At one point, holding up the poems he’d prepared for a recent reading (a colourful and crushed scroll that resembled an accordion or a children’s toy) he admitted “there are many pleasures in tearing apart your own publications … in returning it to woe” and recommended that others do the same: “this is what you have made carefully, tear it down.” Visceral, again, in a way the digital text can never be. Hall talks about the text as body, about the “page as skin,” about how “a word can be a slash, a smear of innards across a page.”
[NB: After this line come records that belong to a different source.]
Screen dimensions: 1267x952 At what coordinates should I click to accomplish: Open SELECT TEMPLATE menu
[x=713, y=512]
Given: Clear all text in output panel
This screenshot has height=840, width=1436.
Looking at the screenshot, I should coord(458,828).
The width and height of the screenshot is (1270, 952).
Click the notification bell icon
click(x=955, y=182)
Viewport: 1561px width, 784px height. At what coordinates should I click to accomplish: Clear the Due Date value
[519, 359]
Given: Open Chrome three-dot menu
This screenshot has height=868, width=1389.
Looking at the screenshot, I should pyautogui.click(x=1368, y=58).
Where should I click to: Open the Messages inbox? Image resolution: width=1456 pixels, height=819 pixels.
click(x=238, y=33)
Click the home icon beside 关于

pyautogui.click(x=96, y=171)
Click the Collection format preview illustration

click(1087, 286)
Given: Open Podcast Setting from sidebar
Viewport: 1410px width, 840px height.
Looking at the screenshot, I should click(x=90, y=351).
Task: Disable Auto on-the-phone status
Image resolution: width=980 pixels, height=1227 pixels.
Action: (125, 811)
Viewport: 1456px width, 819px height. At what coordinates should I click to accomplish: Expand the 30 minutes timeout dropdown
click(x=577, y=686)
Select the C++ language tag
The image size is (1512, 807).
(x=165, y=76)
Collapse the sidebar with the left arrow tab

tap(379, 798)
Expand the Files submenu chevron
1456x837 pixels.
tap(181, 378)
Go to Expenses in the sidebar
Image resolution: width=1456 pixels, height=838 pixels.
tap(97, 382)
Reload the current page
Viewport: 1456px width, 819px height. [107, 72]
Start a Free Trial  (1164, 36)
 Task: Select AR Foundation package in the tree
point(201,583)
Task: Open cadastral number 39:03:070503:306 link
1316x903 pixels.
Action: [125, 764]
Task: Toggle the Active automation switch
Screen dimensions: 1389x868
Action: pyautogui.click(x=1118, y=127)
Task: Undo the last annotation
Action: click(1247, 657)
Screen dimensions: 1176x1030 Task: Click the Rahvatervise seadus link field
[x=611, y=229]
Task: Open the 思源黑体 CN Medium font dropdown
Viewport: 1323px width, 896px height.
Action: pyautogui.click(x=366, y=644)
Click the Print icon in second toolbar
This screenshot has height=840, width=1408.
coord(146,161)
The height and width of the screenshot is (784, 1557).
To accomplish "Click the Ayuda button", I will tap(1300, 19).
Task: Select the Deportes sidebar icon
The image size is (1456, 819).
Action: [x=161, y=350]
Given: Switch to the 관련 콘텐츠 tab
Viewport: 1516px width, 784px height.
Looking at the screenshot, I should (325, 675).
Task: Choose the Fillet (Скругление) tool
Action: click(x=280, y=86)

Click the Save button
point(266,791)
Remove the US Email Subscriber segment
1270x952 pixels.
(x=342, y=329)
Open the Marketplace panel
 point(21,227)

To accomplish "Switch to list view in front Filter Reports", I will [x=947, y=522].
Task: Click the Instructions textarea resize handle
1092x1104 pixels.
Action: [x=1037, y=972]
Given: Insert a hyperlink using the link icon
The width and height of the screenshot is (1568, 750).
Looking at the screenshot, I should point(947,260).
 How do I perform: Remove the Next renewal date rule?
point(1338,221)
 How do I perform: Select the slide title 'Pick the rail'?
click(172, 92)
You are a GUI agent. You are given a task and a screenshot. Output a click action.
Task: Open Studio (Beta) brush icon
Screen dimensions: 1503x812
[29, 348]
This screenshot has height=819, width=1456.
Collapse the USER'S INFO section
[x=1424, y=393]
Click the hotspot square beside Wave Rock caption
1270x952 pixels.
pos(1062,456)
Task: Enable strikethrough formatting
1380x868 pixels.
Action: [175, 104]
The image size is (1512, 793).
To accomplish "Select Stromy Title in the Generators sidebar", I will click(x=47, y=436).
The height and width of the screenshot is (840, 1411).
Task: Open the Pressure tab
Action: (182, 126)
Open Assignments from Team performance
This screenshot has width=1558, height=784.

You can destroy a book, but can you destroy an ebook? That was the question rattling around in my head. And, if you can’t destroy it, can it swallow you whole? That’s what a luminous page does. It swallows you. I have shelves of texts that have swallowed me whole: pages from which I had to reemerge, pages which left me broken, pages that altered the trajectory of who I am, pages of my own that found a home or met death by fire. The page is a living thing, but is the e-page dead and does it have to be? I know how a computer is different from a machine manufactured page and how a piece of three-ring binder paper is different than handmade, but I’m finding an urge in myself to know how vellum feels under the pen and how a scroll feels in the hand. I want to etch words on rocks and paint my hand on the cave wall. I want to hold those experiences against the feel of my hands on the keyboard and the words scrolling across the screen and see if I can navigate the differences.